| PROBLEM REQUIREMENTS |
Once the line containing "At what coordinates should I click to accomplish: Click" is found in the data below, output that line and every line after it through the last, unchanged and with nothing else.

Records from a dataset:
----

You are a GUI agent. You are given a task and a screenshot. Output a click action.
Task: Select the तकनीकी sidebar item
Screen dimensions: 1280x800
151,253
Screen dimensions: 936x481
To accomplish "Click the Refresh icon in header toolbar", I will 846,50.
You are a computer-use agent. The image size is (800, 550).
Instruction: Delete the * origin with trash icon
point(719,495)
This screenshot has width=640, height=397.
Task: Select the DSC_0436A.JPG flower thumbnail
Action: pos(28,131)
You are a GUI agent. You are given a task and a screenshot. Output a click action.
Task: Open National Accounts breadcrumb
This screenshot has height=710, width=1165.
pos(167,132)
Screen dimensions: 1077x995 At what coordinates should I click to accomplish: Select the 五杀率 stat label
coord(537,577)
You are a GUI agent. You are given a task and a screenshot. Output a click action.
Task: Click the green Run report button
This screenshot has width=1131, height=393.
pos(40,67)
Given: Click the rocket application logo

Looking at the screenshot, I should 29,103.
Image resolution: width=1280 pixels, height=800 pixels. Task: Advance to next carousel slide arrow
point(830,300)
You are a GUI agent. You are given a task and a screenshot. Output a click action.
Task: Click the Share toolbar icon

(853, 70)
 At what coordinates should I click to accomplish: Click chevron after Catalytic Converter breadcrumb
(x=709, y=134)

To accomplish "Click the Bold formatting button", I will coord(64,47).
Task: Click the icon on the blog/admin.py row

----

| RESPONSE TO THIS TASK |
 At what coordinates should I click to accomplish: Click chevron after Catalytic Converter breadcrumb
(x=709, y=134)

To accomplish "Click the Bold formatting button", I will coord(64,47).
Task: Click the icon on the blog/admin.py row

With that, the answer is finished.